Edward Peter Beard (January 20, 1940 – January 11, 2021) was an American businessman and politician from Rhode Island. He served in the Rhode Island House of Representatives and was a member of the United States House of Representatives.

Early life 
Born in Providence, Rhode Island, Beard attended Assumption Elementary School and Hope High School in Providence. He served in the Rhode Island National Guard from 1960 to 1966, where he completed high school as well as a college-level course in agriculture. Beard was one of only a few members of Congress in the late 20th century who was not a college graduate.  Beard worked as a house painter before entering politics.

Political career 
Beard began his political career as a member of the Rhode Island House of Representatives, serving from 1972 to 1974. In 1976, he was a delegate to the Democratic National Convention.
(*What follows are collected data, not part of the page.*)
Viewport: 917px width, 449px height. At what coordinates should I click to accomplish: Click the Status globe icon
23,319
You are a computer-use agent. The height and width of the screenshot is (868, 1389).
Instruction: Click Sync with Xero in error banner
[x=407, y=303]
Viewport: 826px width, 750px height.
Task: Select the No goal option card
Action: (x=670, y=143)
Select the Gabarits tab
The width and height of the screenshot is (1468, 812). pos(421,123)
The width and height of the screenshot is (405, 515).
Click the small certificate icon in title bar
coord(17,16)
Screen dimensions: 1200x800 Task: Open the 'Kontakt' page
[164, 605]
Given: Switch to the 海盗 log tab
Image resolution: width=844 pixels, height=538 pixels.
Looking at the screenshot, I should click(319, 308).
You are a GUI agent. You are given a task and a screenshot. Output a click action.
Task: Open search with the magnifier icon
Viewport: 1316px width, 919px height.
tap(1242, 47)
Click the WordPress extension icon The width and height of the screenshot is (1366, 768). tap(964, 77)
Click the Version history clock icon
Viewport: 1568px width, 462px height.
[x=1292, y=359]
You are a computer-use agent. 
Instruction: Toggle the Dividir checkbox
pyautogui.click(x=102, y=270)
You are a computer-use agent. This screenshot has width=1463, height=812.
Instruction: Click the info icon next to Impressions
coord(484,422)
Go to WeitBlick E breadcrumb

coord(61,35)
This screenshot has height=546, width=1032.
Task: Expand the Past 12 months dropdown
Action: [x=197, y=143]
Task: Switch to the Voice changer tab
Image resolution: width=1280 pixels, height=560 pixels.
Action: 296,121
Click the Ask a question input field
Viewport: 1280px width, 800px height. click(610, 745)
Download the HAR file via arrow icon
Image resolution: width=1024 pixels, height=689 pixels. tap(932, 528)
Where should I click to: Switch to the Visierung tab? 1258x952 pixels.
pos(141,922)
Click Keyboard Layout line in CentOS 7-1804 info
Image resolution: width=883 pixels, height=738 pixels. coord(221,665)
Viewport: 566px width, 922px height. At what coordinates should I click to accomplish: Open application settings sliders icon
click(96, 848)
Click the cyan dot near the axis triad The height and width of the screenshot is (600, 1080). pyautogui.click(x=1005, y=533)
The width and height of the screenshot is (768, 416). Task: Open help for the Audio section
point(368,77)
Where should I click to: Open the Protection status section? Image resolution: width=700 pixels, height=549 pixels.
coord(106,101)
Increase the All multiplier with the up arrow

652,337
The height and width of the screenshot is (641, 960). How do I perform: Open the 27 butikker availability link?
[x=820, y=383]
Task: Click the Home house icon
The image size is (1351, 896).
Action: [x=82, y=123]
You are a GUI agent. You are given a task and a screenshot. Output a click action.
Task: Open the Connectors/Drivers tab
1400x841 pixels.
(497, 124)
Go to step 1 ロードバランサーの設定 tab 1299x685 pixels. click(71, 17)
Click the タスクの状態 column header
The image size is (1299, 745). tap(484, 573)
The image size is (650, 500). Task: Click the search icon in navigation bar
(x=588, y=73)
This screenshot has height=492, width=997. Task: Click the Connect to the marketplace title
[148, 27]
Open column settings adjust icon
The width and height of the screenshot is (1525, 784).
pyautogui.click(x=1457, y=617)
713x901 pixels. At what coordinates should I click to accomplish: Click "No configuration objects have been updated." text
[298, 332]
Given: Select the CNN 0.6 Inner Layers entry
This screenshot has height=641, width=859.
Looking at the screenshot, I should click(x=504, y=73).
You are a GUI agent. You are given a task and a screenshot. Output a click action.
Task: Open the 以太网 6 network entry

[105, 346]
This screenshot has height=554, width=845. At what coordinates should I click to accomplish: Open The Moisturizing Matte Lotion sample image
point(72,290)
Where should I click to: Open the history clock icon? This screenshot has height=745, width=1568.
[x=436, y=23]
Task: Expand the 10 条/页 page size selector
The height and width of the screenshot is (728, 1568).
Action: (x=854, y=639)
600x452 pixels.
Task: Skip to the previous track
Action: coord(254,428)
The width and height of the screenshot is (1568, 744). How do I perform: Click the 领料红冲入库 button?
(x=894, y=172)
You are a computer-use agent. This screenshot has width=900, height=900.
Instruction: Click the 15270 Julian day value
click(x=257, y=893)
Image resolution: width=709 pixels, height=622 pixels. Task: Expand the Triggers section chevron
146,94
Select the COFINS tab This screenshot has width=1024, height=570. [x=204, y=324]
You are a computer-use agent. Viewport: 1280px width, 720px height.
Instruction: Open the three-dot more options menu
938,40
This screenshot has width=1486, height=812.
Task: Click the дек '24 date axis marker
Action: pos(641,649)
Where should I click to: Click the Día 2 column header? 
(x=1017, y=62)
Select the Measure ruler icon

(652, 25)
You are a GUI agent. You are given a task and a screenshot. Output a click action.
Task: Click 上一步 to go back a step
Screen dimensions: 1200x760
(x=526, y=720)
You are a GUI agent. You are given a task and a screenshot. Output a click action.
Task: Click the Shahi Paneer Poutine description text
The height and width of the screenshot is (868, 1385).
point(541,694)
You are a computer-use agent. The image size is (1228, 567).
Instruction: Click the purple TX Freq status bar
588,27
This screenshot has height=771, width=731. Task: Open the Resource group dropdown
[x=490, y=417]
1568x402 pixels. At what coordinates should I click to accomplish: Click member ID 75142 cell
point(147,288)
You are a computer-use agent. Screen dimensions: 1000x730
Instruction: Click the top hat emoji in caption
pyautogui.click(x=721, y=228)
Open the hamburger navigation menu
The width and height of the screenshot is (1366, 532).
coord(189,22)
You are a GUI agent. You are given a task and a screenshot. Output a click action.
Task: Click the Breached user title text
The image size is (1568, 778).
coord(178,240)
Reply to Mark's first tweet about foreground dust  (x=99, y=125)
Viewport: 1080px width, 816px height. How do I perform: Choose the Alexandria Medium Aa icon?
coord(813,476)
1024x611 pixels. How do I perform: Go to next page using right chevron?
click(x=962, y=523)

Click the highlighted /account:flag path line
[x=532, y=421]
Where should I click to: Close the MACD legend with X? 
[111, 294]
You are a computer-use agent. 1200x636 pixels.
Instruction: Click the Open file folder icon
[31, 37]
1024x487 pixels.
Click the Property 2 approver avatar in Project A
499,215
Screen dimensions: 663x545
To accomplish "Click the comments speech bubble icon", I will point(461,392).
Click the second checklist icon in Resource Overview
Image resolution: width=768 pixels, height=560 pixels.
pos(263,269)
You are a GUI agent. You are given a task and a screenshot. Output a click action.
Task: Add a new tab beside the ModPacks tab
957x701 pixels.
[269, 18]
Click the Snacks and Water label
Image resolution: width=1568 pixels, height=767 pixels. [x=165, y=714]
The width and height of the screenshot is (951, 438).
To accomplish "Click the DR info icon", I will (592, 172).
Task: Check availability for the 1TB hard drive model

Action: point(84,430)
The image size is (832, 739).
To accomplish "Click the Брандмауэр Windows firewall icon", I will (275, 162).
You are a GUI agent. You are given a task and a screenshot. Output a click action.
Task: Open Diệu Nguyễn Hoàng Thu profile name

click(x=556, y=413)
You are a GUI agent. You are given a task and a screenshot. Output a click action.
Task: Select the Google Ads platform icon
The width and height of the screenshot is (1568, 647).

Elected as a Democrat to the Ninety-fourth Congress, he was re-elected to the Ninety-fifth and Ninety-sixth Congresses. Beard served in the U. S. House of Representatives from January 3, 1975, to January 3, 1981, and was chairman on the House Committee on Labor Standards. His bid for re-election to the Ninety-seventh Congress in 1980 was unsuccessful.

His complete Congressional record of sponsored and co sponsored legislation can be found at:

After leaving Congress, he owned and operated a tavern and hosted a short lived radio talk show. He served as director of elderly affairs for the City of Providence, Rhode Island, from 1986 to 2002. He was an unsuccessful candidate for the Democratic nomination to the One Hundred and Second Congress in 1990.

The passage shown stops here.